[Target pointing data]

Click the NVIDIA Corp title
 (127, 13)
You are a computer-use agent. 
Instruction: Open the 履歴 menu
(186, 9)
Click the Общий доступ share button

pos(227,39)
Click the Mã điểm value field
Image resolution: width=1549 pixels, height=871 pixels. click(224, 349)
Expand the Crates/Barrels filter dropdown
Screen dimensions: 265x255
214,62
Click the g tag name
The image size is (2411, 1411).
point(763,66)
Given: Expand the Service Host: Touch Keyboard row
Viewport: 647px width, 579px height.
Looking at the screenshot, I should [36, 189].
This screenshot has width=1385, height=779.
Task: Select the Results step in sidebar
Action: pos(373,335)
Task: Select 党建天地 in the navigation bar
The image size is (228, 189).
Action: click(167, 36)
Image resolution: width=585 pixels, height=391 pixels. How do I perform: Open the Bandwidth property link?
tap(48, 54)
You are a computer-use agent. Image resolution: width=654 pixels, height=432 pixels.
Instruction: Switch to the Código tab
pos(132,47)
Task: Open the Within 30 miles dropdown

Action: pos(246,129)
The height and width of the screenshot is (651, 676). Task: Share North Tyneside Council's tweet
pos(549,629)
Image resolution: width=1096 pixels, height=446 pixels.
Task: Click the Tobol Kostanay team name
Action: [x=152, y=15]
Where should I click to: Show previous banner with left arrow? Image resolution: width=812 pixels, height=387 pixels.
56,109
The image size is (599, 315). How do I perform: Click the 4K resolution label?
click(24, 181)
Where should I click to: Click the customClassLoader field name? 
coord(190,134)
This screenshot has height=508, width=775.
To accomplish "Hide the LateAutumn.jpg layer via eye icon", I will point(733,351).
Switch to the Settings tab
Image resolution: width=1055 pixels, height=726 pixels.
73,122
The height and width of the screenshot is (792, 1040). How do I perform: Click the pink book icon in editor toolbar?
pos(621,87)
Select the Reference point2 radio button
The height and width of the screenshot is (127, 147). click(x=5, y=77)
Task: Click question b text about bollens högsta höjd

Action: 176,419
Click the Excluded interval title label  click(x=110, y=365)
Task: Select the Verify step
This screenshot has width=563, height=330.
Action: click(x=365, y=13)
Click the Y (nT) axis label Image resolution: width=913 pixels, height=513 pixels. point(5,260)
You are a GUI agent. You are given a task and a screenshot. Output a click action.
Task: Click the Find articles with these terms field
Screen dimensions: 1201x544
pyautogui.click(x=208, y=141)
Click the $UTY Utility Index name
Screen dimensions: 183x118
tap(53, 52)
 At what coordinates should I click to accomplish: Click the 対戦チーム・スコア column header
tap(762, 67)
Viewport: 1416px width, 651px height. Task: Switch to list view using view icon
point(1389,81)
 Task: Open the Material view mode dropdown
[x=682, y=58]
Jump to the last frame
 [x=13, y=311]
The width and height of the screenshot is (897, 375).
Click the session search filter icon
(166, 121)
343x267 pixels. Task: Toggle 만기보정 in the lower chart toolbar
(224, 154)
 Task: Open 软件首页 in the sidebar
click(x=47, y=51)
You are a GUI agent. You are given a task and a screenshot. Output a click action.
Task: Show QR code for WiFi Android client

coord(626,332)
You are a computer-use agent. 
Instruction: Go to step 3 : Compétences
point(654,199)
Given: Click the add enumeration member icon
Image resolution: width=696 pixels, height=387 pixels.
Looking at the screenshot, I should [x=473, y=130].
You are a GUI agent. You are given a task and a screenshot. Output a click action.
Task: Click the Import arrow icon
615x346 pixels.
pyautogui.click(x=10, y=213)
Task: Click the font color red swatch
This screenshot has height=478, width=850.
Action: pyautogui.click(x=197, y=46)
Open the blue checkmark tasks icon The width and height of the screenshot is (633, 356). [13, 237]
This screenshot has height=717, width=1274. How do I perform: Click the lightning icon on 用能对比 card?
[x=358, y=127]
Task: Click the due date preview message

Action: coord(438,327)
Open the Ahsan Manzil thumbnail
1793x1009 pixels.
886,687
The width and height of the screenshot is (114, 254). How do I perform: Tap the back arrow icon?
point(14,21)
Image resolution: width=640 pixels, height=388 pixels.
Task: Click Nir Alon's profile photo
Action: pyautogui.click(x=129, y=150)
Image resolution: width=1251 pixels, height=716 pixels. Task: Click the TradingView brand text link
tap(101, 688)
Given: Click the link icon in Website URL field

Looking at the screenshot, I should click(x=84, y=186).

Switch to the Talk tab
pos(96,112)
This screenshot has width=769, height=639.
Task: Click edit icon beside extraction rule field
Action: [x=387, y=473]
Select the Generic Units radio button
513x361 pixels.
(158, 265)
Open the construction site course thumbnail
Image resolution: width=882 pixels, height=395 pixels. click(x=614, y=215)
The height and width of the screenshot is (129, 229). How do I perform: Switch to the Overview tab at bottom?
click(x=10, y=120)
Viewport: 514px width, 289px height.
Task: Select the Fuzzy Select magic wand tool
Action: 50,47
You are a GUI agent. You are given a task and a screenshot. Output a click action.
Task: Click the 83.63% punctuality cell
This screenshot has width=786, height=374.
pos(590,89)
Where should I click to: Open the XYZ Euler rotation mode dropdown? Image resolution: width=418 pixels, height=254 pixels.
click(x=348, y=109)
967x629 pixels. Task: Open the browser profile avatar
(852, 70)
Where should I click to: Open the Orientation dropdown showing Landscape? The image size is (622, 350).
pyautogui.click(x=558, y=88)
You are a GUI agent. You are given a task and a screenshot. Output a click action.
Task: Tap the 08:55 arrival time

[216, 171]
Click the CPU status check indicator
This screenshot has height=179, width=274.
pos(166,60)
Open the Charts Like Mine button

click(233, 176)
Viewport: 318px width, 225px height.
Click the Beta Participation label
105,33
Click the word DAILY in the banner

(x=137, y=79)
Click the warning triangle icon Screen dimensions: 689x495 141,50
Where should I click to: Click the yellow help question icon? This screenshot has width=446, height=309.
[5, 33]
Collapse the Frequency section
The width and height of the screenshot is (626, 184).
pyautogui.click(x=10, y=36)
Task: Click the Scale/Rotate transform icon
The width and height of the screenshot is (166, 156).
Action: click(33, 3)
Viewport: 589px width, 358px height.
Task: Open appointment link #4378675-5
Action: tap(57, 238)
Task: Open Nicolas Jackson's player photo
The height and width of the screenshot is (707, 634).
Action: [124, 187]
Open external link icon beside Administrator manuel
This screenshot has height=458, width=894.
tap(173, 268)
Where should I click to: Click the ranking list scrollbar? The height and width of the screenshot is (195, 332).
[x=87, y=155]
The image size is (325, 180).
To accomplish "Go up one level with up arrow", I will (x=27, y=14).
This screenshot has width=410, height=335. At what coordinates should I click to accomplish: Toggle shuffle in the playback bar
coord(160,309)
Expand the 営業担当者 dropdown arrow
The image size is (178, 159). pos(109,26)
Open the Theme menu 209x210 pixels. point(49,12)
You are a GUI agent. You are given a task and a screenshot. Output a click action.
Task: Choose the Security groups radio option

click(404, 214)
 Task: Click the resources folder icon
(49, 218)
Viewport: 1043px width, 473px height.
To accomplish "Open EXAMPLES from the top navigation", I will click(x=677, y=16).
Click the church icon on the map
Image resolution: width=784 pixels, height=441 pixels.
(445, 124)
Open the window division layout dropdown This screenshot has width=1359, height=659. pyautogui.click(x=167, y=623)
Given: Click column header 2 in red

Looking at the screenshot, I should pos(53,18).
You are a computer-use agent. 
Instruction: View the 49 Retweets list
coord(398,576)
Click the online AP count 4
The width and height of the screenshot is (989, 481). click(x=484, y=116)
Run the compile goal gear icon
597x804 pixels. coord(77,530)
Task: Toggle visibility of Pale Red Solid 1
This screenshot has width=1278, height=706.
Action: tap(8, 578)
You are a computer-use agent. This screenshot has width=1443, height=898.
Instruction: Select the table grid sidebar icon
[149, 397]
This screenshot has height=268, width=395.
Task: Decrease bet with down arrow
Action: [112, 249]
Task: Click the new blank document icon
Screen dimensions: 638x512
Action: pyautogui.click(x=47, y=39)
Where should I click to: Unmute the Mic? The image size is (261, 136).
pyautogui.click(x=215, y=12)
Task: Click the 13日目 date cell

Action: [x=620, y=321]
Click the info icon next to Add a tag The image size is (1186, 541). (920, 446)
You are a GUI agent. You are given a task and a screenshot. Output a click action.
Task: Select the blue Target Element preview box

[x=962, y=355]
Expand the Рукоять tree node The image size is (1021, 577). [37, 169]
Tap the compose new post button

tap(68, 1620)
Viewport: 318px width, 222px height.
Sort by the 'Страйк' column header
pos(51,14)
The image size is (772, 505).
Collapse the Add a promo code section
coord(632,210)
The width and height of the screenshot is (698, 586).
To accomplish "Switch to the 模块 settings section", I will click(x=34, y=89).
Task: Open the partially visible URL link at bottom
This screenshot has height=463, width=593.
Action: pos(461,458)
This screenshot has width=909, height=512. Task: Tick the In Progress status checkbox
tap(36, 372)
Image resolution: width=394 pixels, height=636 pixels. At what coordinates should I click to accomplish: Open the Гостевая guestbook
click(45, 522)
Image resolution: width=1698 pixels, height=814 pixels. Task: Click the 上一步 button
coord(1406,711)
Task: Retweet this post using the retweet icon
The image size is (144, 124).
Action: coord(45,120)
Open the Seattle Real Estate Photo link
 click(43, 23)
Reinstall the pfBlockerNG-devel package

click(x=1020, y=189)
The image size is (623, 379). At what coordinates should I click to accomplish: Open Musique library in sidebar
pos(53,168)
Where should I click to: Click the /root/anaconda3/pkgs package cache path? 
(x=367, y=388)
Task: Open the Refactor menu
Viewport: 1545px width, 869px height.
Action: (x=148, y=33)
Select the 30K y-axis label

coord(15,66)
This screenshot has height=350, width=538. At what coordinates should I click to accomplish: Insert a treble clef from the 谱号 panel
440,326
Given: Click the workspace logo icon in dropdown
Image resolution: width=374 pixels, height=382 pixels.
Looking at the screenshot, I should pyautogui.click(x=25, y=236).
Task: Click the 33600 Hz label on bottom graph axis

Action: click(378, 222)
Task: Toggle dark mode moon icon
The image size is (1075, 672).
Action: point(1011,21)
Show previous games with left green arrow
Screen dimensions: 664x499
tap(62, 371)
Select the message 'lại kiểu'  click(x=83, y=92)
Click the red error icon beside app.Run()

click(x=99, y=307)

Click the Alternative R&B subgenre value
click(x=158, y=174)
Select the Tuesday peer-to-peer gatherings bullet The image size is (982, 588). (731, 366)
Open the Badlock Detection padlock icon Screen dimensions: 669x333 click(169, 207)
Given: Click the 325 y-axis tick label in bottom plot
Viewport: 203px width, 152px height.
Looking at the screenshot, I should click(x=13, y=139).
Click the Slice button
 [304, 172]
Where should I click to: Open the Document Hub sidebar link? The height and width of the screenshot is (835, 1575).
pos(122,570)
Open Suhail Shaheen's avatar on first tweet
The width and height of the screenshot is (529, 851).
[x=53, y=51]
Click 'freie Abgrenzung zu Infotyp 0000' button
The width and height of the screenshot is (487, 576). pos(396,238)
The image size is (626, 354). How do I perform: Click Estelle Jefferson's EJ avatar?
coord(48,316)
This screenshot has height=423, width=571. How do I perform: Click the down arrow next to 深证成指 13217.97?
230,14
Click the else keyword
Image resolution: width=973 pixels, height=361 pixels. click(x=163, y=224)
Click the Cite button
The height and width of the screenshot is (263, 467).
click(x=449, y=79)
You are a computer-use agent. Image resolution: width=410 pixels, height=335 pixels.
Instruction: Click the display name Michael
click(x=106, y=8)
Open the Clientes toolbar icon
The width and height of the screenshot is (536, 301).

EXERCISE INSTRUCTIONS: Lay out as a numbered list the lines of the records between the line containing "Task: Click the due date preview message" and the line containing "Action: pyautogui.click(x=129, y=150)", inclusive, leaving out any blank lines.

CORRECT OUTPUT:
1. Task: Click the due date preview message
2. Action: coord(438,327)
3. Open the Ahsan Manzil thumbnail
4. 1793x1009 pixels.
5. 886,687
6. The width and height of the screenshot is (114, 254). How do I perform: Tap the back arrow icon?
7. point(14,21)
8. Image resolution: width=640 pixels, height=388 pixels.
9. Task: Click Nir Alon's profile photo
10. Action: pyautogui.click(x=129, y=150)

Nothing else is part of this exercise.